Source: New York Daily News

By Dale W. Eisinger, Denis Slattery

 

A movement to help the “Fearless Girl” stand her ground is growing.

Elected officials and activists said Saturday that the inspiring statue squaring off against the famed Wall St. bull should be a permanent installation.

The bronze likeness of a small girl with her hands on her hips installed near Bowling Green on the eve of International Women’s Day has become a symbol of gender equality for many.

“This statue has touched hearts across the world, with its symbolic depiction of the resiliency of women,” said Rep. Carolyn Maloney. “Here we have a little girl facing a charging bull. Yet she is determined, she is strong, she is defiant.”

The girl, placed there by State Street Corporation, was originally granted a weeklong permit that has now been extended to a month. The company said it was meant to celebrate “the power of women in leadership.”

Fans of “Fearless Girl” have flocked to the statue during its installation.

Valerie Delangle, 8, stopped by with her mother Saturday and agreed with the lawmakers.

“I think that she should stay here forever,” she said. “I would describe her as brave.”

Valerie’s mom, Kathy Paul, 48, who works in finance, agreed.

“I work in a male-dominated field and seeing something like this is a powerful statement,” she said. “It represents an environment for me and my daughter that is hopefully better because of symbols like this.”
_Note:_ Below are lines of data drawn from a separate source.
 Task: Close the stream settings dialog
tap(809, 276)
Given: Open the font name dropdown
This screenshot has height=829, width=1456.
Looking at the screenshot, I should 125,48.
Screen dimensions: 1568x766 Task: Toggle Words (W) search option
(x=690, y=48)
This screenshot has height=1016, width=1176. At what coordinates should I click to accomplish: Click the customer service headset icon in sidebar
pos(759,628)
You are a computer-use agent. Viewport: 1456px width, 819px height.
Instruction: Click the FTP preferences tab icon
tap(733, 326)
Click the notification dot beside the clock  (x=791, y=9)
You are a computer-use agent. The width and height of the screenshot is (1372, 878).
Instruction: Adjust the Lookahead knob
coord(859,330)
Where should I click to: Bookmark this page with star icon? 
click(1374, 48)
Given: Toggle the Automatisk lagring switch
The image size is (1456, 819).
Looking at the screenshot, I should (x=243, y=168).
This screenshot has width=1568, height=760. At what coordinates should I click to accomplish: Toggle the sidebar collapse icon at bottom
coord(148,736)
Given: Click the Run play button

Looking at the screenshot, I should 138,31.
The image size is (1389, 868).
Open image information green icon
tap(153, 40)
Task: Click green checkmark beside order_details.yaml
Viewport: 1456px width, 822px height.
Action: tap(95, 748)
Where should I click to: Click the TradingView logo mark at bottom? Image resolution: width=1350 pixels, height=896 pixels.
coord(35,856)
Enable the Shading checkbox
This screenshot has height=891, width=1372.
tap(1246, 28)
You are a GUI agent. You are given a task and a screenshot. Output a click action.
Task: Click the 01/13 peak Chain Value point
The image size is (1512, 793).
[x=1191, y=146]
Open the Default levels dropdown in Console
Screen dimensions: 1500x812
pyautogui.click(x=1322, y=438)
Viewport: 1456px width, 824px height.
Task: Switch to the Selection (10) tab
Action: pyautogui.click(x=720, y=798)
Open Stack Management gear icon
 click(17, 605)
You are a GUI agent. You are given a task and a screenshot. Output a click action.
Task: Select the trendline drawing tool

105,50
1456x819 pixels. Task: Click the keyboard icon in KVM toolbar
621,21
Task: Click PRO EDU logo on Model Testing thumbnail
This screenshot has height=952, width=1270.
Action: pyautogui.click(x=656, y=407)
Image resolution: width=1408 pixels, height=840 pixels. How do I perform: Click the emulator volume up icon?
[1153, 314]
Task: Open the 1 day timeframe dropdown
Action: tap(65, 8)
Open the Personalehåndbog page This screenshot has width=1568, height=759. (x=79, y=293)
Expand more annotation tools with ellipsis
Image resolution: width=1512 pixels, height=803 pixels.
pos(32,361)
A pair of online petitions also calling for an extension have drawn more than 40,000 signatures.

Maloney was joined by Council Member Margaret Chin and Katharine Siemionko, the organizer of the New York Women’s March.

“Seeing ‘Fearless Girl’ boldly standing her ground here on Wall Street is an important inspiration to all,” Chin said. “She sends an important message of hope to generations of girls who will grow up with confidence knowing that they too will succeed and thrive in a male-dominated sector and career.”

The statue, created by artist Kristen Visbal, was only supposed to stay for a week, but Mayor de Blasio said it will remain until April 2. A spokewoman for the mayor told the Daily News earlier in the week there were no plans to extend the permit.

Public Advocate Letitia James earlier in the week said that given the “huge gender gap” on corporate boards the city should keep the little girl for the long haul, as a “symbol of feminism and equality.”